**Exercise brief:** Can you copy every line of the material below word for word, leaving out the pictures?

Material for locating displayed items:
============================================================

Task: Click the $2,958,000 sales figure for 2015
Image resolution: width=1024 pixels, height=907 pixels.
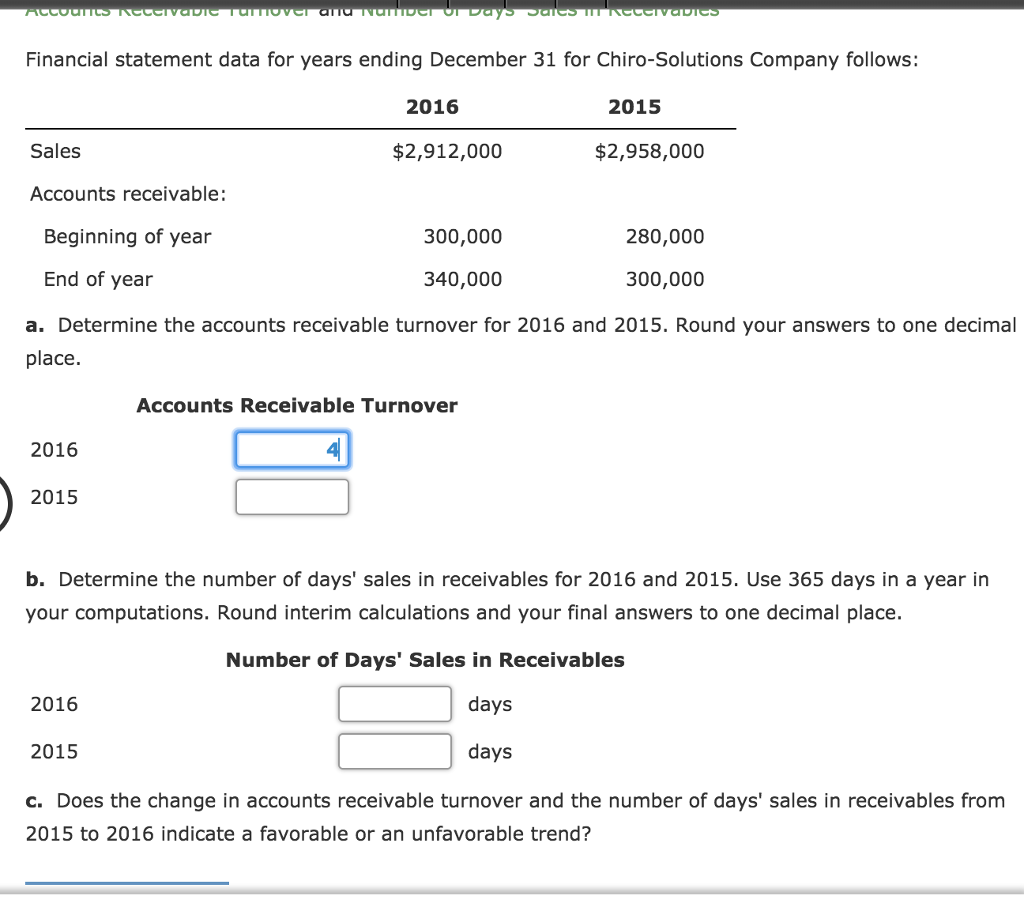Action: click(x=648, y=151)
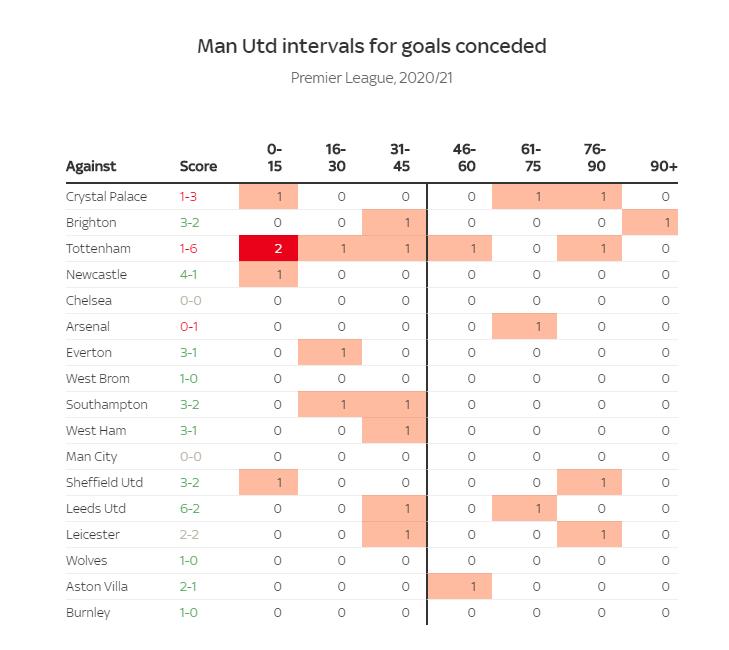729x650 pixels.
Task: Select the Aston Villa row label
Action: [x=97, y=586]
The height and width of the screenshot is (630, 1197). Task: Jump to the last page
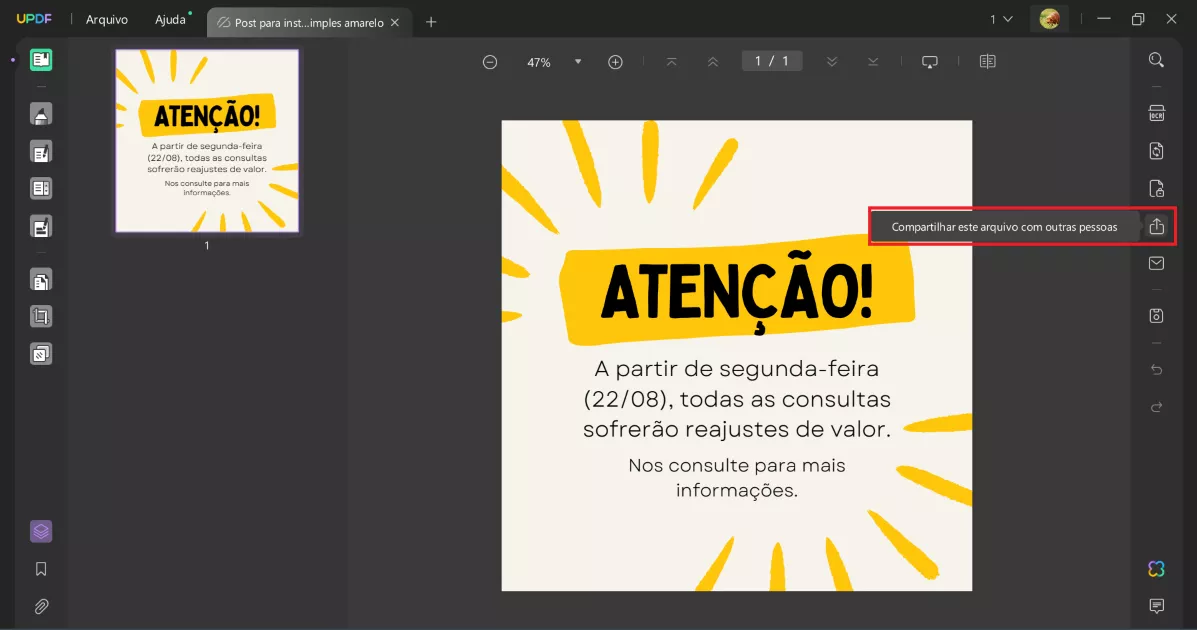[x=873, y=61]
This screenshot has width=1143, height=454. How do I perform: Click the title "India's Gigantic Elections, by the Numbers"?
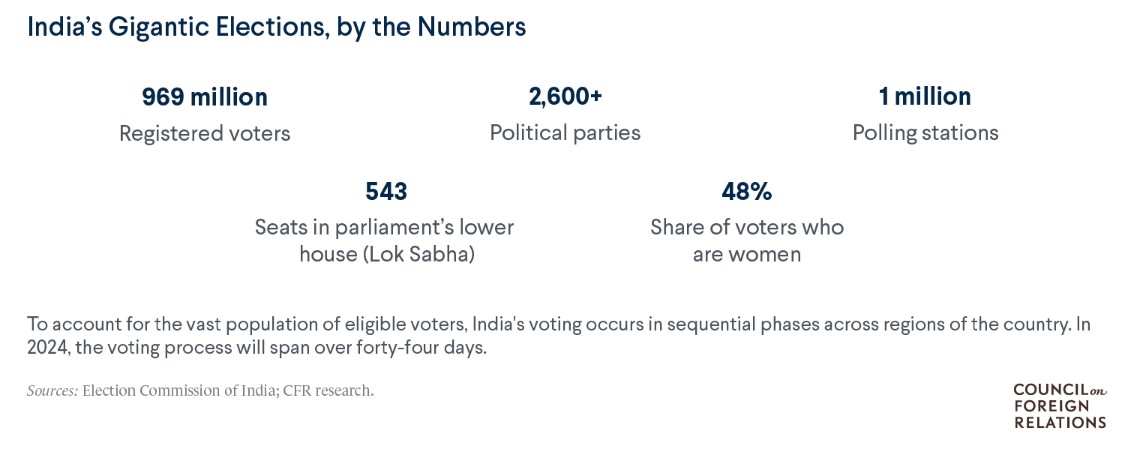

============================================================

**Output of the exercise:**
Task: Click the $2,958,000 sales figure for 2015
Image resolution: width=1024 pixels, height=907 pixels.
Action: click(x=648, y=151)
729x650 pixels.
Task: Select the Aston Villa row label
Action: [x=97, y=586]
The height and width of the screenshot is (630, 1197). Task: Jump to the last page
[x=873, y=61]
This screenshot has width=1143, height=454. How do I perform: Click the title "India's Gigantic Elections, by the Numbers"?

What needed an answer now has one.